### Extracto del documento
Además de la medicina occidental, los holandeses trajeron a los japoneses telescopios, barómetros, cámaras oscuras, linternas mágicas y hasta gafas de sol a través de Nagasaki[49]. En 1720, un sogún curioso empezó a permitir los libros occidentales en Japón[50]; su interés por Occidente también condujo a la «gradual consagración de Edo [la actual Tokio] como nuevo centro de Estudios Holandeses». Cuando las cañoneras estadounidenses aparecieron en 1853, los japoneses pudieron ponerse rápidamente al día de sus nuevos adversarios porque disponían de muchos ingenieros formados en «Estudios Holandeses»[51]. En 1855, los holandeses entregaron a los japoneses su primer barco de vapor, que residiría en la nueva Estación de Formación Naval de Nagasaki[52]. Cuando los japoneses comenzaron a copiar agresivamente las técnicas militares occidentales, Nagasaki siguió siendo el puerto de entrada tanto del conocimiento como de los bienes. En menos de cien años, ese saber militar y tecnológico permitió a Japón conquistar gran parte de Asia y sorprender a la marina estadounidense en Pearl Harbor.

CÓMO SE PRODUJO EL BOOM DE BANGALORE

Desde la Atenas clásica pasando por el Bagdad del siglo VIII hasta llegar a Nagasaki, las ciudades siempre han sido la forma más efectiva de transmisión del saber entre civilizaciones. No se trata de una simple casualidad. La proximidad urbana permite a las culturas entrar en contacto reduciendo la maldición de la complejidad de la comunicación; en otras palabras, la posibilidad de transmitir un mensaje confuso aumenta con la cantidad de información transmitida. Transmitir un simple sí o no es fácil, pero es mucho más difícil enseñarle a alguien astrofísica o teoría económica.

La comunicación entre culturas siempre es complicada y en la traducción siempre se pierde algo. Las nuevas ideas procedentes de nuevos continentes pueden ser tan distintas de nuestro saber actual que tengamos que dar gigantescos saltos intelectuales, lo que invariablemente significa que necesitaremos mucha asistencia y asesoramiento. Puede que comprendamos el contexto de las ideas en nuestra sociedad, pero muchas veces vamos a la deriva al enfrentarnos a pensamientos que proceden de una sociedad totalmente distinta, como los traductores del Sindhind, que no comprendían la matemática euclidiana que subyacía a dicha obra.

### Datos para revisar
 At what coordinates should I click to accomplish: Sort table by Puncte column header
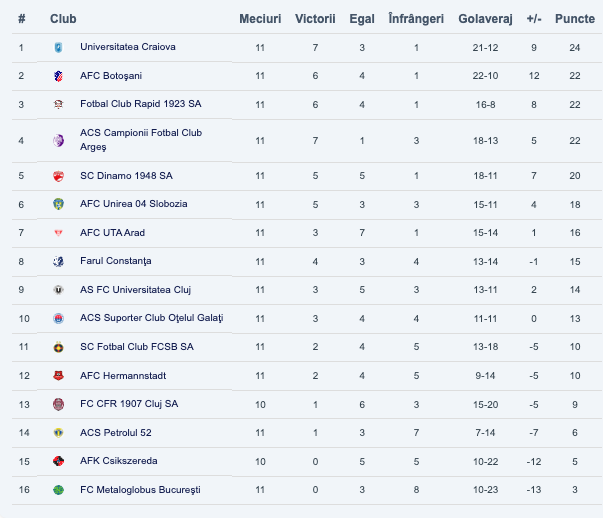[574, 19]
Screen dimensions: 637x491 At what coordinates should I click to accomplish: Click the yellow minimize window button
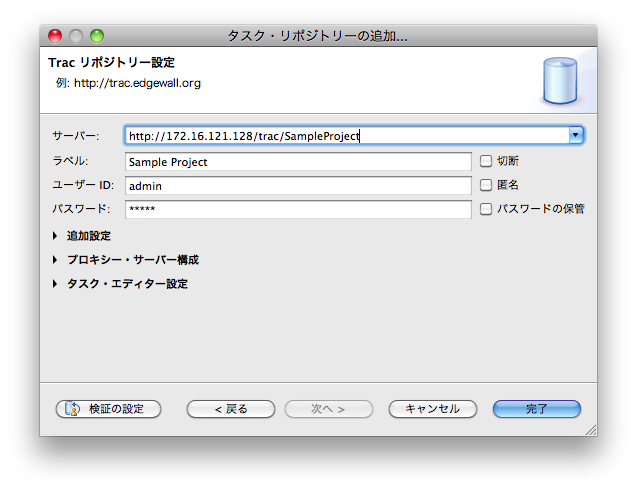(x=76, y=36)
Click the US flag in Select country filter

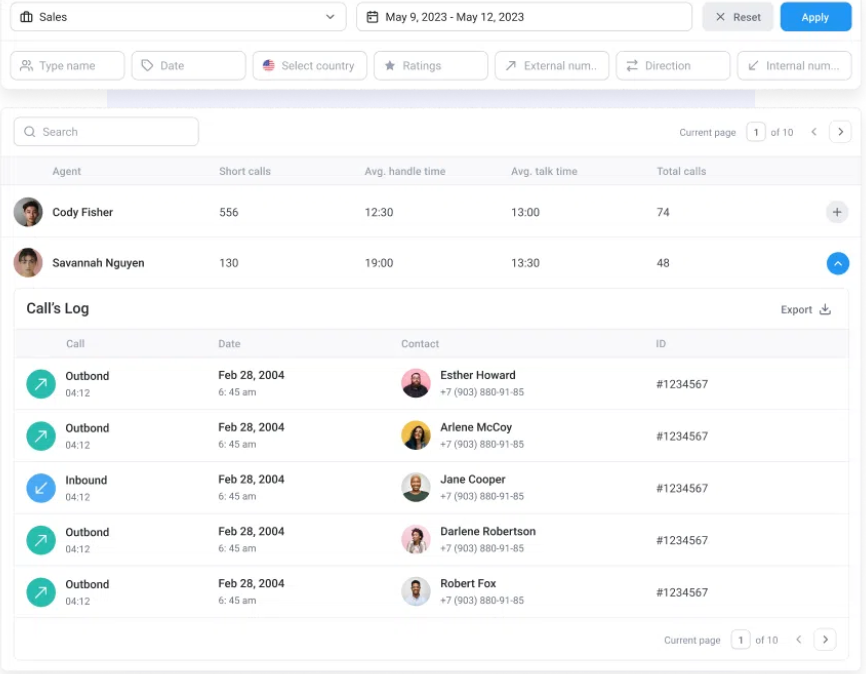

### Actividad
Copia literalmente del extracto el pasaje que va desde «CÓMO SE PRODUJO» hasta «o teoría económica.», incluidas estas últimas palabras. Los datos constituyen un material independiente del extracto.

### Solución
CÓMO SE PRODUJO EL BOOM DE BANGALORE

Desde la Atenas clásica pasando por el Bagdad del siglo VIII hasta llegar a Nagasaki, las ciudades siempre han sido la forma más efectiva de transmisión del saber entre civilizaciones. No se trata de una simple casualidad. La proximidad urbana permite a las culturas entrar en contacto reduciendo la maldición de la complejidad de la comunicación; en otras palabras, la posibilidad de transmitir un mensaje confuso aumenta con la cantidad de información transmitida. Transmitir un simple sí o no es fácil, pero es mucho más difícil enseñarle a alguien astrofísica o teoría económica.